Why I Support Mendelson for Council Chair
After all the sturm and drang of the past year the DC Council appears to have settled down to doing its work on behalf of the citizens of the District. After the resignation of Kwame Brown there was near unanimous agreement that it was time to select someone who was stable, hardworking, intelligent, progressive and didn’t crave the spotlight for its own sake to replace him. The person fitting that description was Phil Mendelson, a long time at-large councilmember. Phil has shown he will serve in the mold of a past Council Chair, David A. Clark, after who the UDC law school is named.
Phil recently won his fourth term on the Council and while it is no secret that I supported someone else for that seat in the past year I have come to recognize that Phil provides a very important role on the Council and represents the epitome of a good-government candidate. Phil is a fulltime Council member and dedicates all his efforts to making life better for the people of the District of Columbia.

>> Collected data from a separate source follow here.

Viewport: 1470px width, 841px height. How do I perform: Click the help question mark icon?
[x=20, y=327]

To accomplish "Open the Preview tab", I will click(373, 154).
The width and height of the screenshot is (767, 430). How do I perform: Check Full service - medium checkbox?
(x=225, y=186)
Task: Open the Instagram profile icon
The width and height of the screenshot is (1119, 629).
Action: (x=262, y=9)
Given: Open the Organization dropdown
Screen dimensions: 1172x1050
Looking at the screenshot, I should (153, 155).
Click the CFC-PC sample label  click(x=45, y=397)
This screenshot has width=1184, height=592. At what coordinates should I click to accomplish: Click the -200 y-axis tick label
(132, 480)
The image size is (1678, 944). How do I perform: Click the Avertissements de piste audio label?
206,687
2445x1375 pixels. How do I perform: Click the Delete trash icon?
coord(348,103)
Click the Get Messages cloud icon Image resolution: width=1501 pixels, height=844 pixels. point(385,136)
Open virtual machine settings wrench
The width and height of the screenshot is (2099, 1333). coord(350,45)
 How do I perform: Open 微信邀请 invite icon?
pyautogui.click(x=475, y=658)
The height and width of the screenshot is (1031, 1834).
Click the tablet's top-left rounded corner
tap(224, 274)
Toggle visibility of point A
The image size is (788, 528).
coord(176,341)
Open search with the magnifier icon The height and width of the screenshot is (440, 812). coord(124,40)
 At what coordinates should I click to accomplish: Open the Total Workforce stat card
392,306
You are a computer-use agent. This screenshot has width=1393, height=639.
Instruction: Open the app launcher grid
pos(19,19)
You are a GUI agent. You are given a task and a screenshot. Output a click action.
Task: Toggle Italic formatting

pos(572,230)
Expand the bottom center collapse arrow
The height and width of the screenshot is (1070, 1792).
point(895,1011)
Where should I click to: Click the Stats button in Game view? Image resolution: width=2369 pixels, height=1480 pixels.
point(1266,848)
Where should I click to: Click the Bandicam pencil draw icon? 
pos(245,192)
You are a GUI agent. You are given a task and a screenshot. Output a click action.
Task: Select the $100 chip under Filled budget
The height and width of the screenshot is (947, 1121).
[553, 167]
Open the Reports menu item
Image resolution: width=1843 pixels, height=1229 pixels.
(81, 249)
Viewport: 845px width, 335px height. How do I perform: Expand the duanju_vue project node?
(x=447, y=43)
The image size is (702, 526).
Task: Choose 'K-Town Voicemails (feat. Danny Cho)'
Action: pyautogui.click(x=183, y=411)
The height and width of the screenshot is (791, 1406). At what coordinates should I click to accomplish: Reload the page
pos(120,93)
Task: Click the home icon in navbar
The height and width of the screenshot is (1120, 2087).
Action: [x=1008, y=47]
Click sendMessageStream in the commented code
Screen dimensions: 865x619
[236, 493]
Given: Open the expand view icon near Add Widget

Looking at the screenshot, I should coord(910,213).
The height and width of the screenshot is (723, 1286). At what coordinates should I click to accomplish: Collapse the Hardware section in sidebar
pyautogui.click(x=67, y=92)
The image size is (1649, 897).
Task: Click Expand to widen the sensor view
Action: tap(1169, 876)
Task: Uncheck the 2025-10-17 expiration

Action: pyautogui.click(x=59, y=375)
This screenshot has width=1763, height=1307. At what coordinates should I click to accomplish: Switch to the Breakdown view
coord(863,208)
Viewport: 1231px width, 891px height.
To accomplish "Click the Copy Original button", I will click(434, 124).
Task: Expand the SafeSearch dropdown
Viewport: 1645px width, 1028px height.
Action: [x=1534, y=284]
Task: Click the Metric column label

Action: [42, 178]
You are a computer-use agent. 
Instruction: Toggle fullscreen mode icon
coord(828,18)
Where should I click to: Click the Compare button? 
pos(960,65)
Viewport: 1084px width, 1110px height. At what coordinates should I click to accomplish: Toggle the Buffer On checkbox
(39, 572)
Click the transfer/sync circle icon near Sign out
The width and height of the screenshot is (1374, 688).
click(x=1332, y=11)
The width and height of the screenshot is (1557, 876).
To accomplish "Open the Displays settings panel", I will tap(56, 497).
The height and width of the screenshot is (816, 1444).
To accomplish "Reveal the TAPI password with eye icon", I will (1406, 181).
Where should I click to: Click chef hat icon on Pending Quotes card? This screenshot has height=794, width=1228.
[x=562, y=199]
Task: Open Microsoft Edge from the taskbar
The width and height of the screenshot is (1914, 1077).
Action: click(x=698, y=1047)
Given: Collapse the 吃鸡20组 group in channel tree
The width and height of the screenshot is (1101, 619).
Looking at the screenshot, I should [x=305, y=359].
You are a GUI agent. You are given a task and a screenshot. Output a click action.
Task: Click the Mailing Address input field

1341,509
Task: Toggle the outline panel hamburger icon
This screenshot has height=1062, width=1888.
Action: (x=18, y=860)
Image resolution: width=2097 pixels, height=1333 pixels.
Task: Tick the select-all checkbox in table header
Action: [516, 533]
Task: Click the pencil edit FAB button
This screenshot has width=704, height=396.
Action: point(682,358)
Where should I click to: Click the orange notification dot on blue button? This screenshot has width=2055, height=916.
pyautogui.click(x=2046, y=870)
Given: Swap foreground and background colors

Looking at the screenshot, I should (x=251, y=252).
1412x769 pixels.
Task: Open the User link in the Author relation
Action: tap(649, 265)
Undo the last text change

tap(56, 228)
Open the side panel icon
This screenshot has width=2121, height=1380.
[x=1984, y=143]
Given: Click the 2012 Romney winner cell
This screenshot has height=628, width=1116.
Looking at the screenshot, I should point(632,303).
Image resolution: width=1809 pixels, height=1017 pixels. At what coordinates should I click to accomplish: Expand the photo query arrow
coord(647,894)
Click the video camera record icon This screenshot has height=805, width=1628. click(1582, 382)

Phil was first elected to the City Council in November 1998. He currently serves as both the Chairman of the Council and Chairman of the Committee on the Judiciary. He is a member of four additional committees: Jobs and Workforce Development; Libraries, Parks, Recreation, and Planning; Public Service and Consumer Affairs; and the Subcommittee on Redistricting 2011. Along with representing the Council at the Metropolitan Washington Council of Governments, he’s also President of the Association of Metropolitan Planning Organizations (AMPO).
As Chairman one of the roles he also assumes is that of public education oversight. In Phil’s own words, “Education is the opportunity by which our youngest generation can succeed and achieve and realize the American Dream and be whatever they want to be. If we fail them, then they don’t realize that dream.” Phil has focused on the issues of truancy and on working with DCPS on how to achieve more stability for both principals and teachers in the system.
Phil believes that government should be an honest, efficient deliverer of services and that the District should help those least able to help themselves to develop the skills to become self-sufficient and end the cycle of poverty. He believes government must try to do this without unduly increasing the tax burden already shouldered by the District’s middle and upper income residents. He has said that the nation’s capital should be a model of service delivery for public education, public safety and public health and he will work to see that it is.
Contrary to some reporting and the negative view some residents hold of District government, the City is doing really well in nearly all measureable ways. Those include our finances which are the envy of most other cities and states; progress in public safety; increasing effectiveness and timeliness of the delivery of city services; and progress in ensuring that all our residents have access to health insurance and medical care.
Phil Mendelson has had a role in the progress we have made in many of these areas and has diligently worked to ensure that no citizen in the District is left behind. That is why I enthusiastically support him for Council Chairman and urge a vote for him on November 6th.